## Goal of the exercise
Copy the records below exactly as they appear.

-- -- --

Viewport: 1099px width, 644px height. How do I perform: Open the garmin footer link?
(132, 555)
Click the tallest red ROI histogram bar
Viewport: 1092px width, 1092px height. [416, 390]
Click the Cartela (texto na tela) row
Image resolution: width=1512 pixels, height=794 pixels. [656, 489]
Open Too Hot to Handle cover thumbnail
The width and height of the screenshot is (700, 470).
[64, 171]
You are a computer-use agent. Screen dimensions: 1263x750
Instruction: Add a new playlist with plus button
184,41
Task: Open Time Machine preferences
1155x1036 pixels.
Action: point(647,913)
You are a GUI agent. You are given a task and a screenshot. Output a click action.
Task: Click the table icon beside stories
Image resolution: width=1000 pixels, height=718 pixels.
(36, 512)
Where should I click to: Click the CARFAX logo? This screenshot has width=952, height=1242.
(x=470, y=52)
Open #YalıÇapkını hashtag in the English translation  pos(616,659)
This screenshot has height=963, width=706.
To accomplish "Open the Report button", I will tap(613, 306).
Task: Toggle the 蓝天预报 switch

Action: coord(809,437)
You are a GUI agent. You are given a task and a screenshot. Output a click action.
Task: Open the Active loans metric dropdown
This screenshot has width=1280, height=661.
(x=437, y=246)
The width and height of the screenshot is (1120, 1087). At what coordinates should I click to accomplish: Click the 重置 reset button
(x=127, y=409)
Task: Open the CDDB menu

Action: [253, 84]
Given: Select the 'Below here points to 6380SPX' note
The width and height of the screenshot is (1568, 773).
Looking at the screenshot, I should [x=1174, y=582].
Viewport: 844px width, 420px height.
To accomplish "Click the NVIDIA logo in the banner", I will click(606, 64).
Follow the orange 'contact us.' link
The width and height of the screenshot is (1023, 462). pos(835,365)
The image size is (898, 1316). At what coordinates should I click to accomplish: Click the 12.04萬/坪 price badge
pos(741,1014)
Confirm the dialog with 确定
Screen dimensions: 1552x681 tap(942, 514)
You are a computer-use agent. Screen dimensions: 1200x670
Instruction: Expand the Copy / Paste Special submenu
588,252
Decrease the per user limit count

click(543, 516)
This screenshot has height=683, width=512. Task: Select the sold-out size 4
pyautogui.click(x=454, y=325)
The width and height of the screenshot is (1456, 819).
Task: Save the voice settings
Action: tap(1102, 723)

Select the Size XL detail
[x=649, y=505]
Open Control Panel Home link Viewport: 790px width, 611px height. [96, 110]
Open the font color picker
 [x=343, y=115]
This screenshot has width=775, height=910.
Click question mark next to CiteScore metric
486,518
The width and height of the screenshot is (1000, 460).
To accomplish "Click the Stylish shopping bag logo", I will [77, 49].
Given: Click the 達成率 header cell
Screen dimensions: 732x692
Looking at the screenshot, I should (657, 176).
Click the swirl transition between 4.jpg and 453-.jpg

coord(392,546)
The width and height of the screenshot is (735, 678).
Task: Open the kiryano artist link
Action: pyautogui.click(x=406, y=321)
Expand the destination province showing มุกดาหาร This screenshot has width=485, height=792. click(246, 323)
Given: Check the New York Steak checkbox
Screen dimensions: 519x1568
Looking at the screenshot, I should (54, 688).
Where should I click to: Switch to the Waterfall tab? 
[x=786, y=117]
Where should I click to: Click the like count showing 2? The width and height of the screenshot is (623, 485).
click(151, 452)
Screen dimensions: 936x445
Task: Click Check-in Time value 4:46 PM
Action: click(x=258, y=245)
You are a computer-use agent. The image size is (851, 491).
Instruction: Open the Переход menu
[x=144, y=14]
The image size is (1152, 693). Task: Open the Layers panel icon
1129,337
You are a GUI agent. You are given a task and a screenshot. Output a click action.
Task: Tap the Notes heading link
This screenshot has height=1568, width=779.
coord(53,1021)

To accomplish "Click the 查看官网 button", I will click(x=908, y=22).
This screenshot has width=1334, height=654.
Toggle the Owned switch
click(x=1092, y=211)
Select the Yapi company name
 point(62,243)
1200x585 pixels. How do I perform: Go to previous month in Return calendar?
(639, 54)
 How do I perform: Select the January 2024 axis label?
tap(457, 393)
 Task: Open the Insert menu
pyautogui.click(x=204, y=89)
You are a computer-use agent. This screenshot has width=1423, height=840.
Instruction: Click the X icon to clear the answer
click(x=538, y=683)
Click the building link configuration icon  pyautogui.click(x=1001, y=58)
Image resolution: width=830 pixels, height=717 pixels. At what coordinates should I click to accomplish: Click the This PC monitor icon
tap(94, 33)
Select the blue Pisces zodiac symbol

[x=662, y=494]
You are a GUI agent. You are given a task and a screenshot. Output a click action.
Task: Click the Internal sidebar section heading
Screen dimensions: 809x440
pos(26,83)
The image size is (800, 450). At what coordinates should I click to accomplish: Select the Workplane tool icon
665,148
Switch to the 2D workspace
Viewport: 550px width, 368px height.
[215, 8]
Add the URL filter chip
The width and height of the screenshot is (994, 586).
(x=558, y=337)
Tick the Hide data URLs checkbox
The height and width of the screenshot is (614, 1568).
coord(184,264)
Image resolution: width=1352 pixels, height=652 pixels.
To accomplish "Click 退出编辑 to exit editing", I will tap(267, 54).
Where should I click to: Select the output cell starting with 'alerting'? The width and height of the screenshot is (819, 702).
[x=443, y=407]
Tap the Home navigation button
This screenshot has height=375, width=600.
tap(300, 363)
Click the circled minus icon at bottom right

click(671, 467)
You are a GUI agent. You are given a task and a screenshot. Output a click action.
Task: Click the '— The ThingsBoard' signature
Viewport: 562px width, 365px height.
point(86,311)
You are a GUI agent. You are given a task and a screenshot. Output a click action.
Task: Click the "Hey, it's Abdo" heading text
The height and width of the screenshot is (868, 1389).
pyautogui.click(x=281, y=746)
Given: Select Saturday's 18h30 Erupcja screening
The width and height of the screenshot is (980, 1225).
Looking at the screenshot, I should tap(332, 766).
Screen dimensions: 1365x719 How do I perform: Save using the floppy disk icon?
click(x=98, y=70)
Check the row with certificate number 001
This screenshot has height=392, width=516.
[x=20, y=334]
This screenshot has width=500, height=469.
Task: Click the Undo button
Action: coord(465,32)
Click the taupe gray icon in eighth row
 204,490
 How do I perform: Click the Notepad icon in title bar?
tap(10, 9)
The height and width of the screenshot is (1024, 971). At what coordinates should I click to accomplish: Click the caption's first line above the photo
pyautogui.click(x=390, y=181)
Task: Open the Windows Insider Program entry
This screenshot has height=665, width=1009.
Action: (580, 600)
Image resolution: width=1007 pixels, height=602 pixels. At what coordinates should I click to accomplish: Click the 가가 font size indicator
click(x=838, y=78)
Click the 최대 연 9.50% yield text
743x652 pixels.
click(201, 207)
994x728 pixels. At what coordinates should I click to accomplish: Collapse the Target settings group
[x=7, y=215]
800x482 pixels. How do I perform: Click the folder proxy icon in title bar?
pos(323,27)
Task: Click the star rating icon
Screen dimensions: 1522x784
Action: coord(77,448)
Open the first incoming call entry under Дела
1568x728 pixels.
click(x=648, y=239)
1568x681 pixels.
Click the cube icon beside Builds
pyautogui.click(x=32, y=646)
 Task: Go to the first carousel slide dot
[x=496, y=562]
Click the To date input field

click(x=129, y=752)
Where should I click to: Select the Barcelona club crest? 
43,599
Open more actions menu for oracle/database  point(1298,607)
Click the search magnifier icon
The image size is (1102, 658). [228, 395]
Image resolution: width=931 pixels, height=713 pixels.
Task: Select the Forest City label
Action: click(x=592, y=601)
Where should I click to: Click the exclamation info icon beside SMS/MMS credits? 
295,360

-- -- --

## Task output
Viewport: 1099px width, 644px height. How do I perform: Open the garmin footer link?
(132, 555)
Click the tallest red ROI histogram bar
Viewport: 1092px width, 1092px height. [416, 390]
Click the Cartela (texto na tela) row
Image resolution: width=1512 pixels, height=794 pixels. [656, 489]
Open Too Hot to Handle cover thumbnail
The width and height of the screenshot is (700, 470).
[64, 171]
You are a computer-use agent. Screen dimensions: 1263x750
Instruction: Add a new playlist with plus button
184,41
Task: Open Time Machine preferences
1155x1036 pixels.
Action: point(647,913)
You are a GUI agent. You are given a task and a screenshot. Output a click action.
Task: Click the table icon beside stories
Image resolution: width=1000 pixels, height=718 pixels.
(36, 512)
Where should I click to: Click the CARFAX logo? This screenshot has width=952, height=1242.
(x=470, y=52)
Open #YalıÇapkını hashtag in the English translation  pos(616,659)
This screenshot has height=963, width=706.
To accomplish "Open the Report button", I will tap(613, 306).
Task: Toggle the 蓝天预报 switch

Action: coord(809,437)
You are a GUI agent. You are given a task and a screenshot. Output a click action.
Task: Open the Active loans metric dropdown
This screenshot has width=1280, height=661.
(x=437, y=246)
The width and height of the screenshot is (1120, 1087). At what coordinates should I click to accomplish: Click the 重置 reset button
(x=127, y=409)
Task: Open the CDDB menu

Action: [253, 84]
Given: Select the 'Below here points to 6380SPX' note
The width and height of the screenshot is (1568, 773).
Looking at the screenshot, I should [x=1174, y=582].
Viewport: 844px width, 420px height.
To accomplish "Click the NVIDIA logo in the banner", I will click(606, 64).
Follow the orange 'contact us.' link
The width and height of the screenshot is (1023, 462). pos(835,365)
The image size is (898, 1316). At what coordinates should I click to accomplish: Click the 12.04萬/坪 price badge
pos(741,1014)
Confirm the dialog with 确定
Screen dimensions: 1552x681 tap(942, 514)
You are a computer-use agent. Screen dimensions: 1200x670
Instruction: Expand the Copy / Paste Special submenu
588,252
Decrease the per user limit count

click(543, 516)
This screenshot has height=683, width=512. Task: Select the sold-out size 4
pyautogui.click(x=454, y=325)
The width and height of the screenshot is (1456, 819).
Task: Save the voice settings
Action: tap(1102, 723)

Select the Size XL detail
[x=649, y=505]
Open Control Panel Home link Viewport: 790px width, 611px height. [96, 110]
Open the font color picker
 [x=343, y=115]
This screenshot has width=775, height=910.
Click question mark next to CiteScore metric
486,518
The width and height of the screenshot is (1000, 460).
To accomplish "Click the Stylish shopping bag logo", I will [77, 49].
Given: Click the 達成率 header cell
Screen dimensions: 732x692
Looking at the screenshot, I should (657, 176).
Click the swirl transition between 4.jpg and 453-.jpg

coord(392,546)
The width and height of the screenshot is (735, 678).
Task: Open the kiryano artist link
Action: pyautogui.click(x=406, y=321)
Expand the destination province showing มุกดาหาร This screenshot has width=485, height=792. click(246, 323)
Given: Check the New York Steak checkbox
Screen dimensions: 519x1568
Looking at the screenshot, I should (54, 688).
Where should I click to: Switch to the Waterfall tab? 
[x=786, y=117]
Where should I click to: Click the like count showing 2? The width and height of the screenshot is (623, 485).
click(151, 452)
Screen dimensions: 936x445
Task: Click Check-in Time value 4:46 PM
Action: click(x=258, y=245)
You are a computer-use agent. The image size is (851, 491).
Instruction: Open the Переход menu
[x=144, y=14]
The image size is (1152, 693). Task: Open the Layers panel icon
1129,337
You are a GUI agent. You are given a task and a screenshot. Output a click action.
Task: Tap the Notes heading link
This screenshot has height=1568, width=779.
coord(53,1021)

To accomplish "Click the 查看官网 button", I will click(x=908, y=22).
This screenshot has width=1334, height=654.
Toggle the Owned switch
click(x=1092, y=211)
Select the Yapi company name
 point(62,243)
1200x585 pixels. How do I perform: Go to previous month in Return calendar?
(639, 54)
 How do I perform: Select the January 2024 axis label?
tap(457, 393)
 Task: Open the Insert menu
pyautogui.click(x=204, y=89)
You are a computer-use agent. This screenshot has width=1423, height=840.
Instruction: Click the X icon to clear the answer
click(x=538, y=683)
Click the building link configuration icon  pyautogui.click(x=1001, y=58)
Image resolution: width=830 pixels, height=717 pixels. At what coordinates should I click to accomplish: Click the This PC monitor icon
tap(94, 33)
Select the blue Pisces zodiac symbol

[x=662, y=494]
You are a GUI agent. You are given a task and a screenshot. Output a click action.
Task: Click the Internal sidebar section heading
Screen dimensions: 809x440
pos(26,83)
The image size is (800, 450). At what coordinates should I click to accomplish: Select the Workplane tool icon
665,148
Switch to the 2D workspace
Viewport: 550px width, 368px height.
[215, 8]
Add the URL filter chip
The width and height of the screenshot is (994, 586).
(x=558, y=337)
Tick the Hide data URLs checkbox
The height and width of the screenshot is (614, 1568).
coord(184,264)
Image resolution: width=1352 pixels, height=652 pixels.
To accomplish "Click 退出编辑 to exit editing", I will tap(267, 54).
Where should I click to: Select the output cell starting with 'alerting'? The width and height of the screenshot is (819, 702).
[x=443, y=407]
Tap the Home navigation button
This screenshot has height=375, width=600.
tap(300, 363)
Click the circled minus icon at bottom right

click(671, 467)
You are a GUI agent. You are given a task and a screenshot. Output a click action.
Task: Click the '— The ThingsBoard' signature
Viewport: 562px width, 365px height.
point(86,311)
You are a GUI agent. You are given a task and a screenshot. Output a click action.
Task: Click the "Hey, it's Abdo" heading text
The height and width of the screenshot is (868, 1389).
pyautogui.click(x=281, y=746)
Given: Select Saturday's 18h30 Erupcja screening
The width and height of the screenshot is (980, 1225).
Looking at the screenshot, I should tap(332, 766).
Screen dimensions: 1365x719 How do I perform: Save using the floppy disk icon?
click(x=98, y=70)
Check the row with certificate number 001
This screenshot has height=392, width=516.
[x=20, y=334]
This screenshot has width=500, height=469.
Task: Click the Undo button
Action: coord(465,32)
Click the taupe gray icon in eighth row
 204,490
 How do I perform: Click the Notepad icon in title bar?
tap(10, 9)
The height and width of the screenshot is (1024, 971). At what coordinates should I click to accomplish: Click the caption's first line above the photo
pyautogui.click(x=390, y=181)
Task: Open the Windows Insider Program entry
This screenshot has height=665, width=1009.
Action: (580, 600)
Image resolution: width=1007 pixels, height=602 pixels. At what coordinates should I click to accomplish: Click the 가가 font size indicator
click(x=838, y=78)
Click the 최대 연 9.50% yield text
743x652 pixels.
click(201, 207)
994x728 pixels. At what coordinates should I click to accomplish: Collapse the Target settings group
[x=7, y=215]
800x482 pixels. How do I perform: Click the folder proxy icon in title bar?
pos(323,27)
Task: Click the star rating icon
Screen dimensions: 1522x784
Action: coord(77,448)
Open the first incoming call entry under Дела
1568x728 pixels.
click(x=648, y=239)
1568x681 pixels.
Click the cube icon beside Builds
pyautogui.click(x=32, y=646)
 Task: Go to the first carousel slide dot
[x=496, y=562]
Click the To date input field

click(x=129, y=752)
Where should I click to: Select the Barcelona club crest? 
43,599
Open more actions menu for oracle/database  point(1298,607)
Click the search magnifier icon
The image size is (1102, 658). [228, 395]
Image resolution: width=931 pixels, height=713 pixels.
Task: Select the Forest City label
Action: click(x=592, y=601)
Where should I click to: Click the exclamation info icon beside SMS/MMS credits? 
295,360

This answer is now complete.